YOUR TASK:
Return, exactly, the line that contains "Tap green check" together with all lines after it to the end of the entries, and no further lines.

RECORDS FOR THIS TASK:
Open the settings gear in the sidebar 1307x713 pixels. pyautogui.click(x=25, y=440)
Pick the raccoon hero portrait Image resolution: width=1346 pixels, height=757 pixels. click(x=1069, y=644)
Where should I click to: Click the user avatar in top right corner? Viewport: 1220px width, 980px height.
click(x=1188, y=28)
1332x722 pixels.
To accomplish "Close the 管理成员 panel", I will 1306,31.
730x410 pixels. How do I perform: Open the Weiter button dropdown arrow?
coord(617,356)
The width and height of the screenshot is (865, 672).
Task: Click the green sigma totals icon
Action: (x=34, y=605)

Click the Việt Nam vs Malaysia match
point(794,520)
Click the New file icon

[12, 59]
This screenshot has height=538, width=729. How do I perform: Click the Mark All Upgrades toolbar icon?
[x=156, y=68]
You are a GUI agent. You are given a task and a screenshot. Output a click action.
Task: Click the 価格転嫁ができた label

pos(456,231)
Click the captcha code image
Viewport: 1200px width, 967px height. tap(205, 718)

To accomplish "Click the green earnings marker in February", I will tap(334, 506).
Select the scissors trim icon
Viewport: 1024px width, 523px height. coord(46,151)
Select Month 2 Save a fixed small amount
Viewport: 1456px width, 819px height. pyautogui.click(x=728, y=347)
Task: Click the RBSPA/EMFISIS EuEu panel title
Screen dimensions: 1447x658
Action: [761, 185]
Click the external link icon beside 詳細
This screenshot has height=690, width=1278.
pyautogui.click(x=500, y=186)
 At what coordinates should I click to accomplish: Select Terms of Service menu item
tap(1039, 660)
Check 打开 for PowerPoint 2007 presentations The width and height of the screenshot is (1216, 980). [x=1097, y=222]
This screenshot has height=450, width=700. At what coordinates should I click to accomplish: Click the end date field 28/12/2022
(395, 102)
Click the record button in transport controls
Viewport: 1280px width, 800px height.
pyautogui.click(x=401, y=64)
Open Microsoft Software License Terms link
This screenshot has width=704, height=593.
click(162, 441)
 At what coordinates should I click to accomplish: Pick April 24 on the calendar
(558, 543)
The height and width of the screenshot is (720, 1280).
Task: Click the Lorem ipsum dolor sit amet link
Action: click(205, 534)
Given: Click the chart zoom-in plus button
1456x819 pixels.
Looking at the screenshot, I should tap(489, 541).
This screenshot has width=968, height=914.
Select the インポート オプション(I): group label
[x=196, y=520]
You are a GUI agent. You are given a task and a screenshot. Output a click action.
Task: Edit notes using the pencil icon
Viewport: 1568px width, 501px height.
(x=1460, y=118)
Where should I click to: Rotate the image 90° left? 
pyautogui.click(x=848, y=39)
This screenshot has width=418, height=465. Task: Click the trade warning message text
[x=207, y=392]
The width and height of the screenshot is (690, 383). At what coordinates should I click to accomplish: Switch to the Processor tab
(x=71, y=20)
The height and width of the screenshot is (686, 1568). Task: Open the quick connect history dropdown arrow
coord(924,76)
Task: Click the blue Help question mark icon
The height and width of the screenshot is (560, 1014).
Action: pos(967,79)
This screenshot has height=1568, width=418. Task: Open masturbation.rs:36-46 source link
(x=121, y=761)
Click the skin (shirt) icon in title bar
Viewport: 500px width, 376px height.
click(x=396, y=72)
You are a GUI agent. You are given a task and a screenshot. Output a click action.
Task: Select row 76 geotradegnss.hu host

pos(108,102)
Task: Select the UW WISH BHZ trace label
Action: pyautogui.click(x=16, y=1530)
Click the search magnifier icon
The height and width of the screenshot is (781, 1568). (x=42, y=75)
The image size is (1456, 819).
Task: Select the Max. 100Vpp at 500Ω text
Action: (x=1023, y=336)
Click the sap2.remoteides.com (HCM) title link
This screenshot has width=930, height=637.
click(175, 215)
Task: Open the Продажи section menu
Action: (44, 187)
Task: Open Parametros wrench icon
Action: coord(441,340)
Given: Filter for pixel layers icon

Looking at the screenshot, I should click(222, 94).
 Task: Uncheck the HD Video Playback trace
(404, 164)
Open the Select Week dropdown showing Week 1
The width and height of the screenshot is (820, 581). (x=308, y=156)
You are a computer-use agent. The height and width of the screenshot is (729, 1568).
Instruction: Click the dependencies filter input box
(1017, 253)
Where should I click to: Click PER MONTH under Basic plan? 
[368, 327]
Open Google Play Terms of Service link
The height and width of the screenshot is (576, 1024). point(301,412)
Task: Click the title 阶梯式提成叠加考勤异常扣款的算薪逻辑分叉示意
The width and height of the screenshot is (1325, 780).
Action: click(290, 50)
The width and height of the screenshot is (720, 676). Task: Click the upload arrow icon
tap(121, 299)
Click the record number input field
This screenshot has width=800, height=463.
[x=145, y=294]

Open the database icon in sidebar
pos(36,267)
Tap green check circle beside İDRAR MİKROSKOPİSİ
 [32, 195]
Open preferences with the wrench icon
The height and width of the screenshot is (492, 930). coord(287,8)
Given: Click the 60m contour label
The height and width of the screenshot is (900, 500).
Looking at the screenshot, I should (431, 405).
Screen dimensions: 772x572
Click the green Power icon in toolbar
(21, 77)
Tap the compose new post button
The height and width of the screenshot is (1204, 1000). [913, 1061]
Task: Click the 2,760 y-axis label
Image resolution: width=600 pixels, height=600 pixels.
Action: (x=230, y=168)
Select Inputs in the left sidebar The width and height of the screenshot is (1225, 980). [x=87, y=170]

RESULT:
Tap green check circle beside İDRAR MİKROSKOPİSİ
 [32, 195]
Open preferences with the wrench icon
The height and width of the screenshot is (492, 930). coord(287,8)
Given: Click the 60m contour label
The height and width of the screenshot is (900, 500).
Looking at the screenshot, I should (431, 405).
Screen dimensions: 772x572
Click the green Power icon in toolbar
(21, 77)
Tap the compose new post button
The height and width of the screenshot is (1204, 1000). [913, 1061]
Task: Click the 2,760 y-axis label
Image resolution: width=600 pixels, height=600 pixels.
Action: (x=230, y=168)
Select Inputs in the left sidebar The width and height of the screenshot is (1225, 980). [x=87, y=170]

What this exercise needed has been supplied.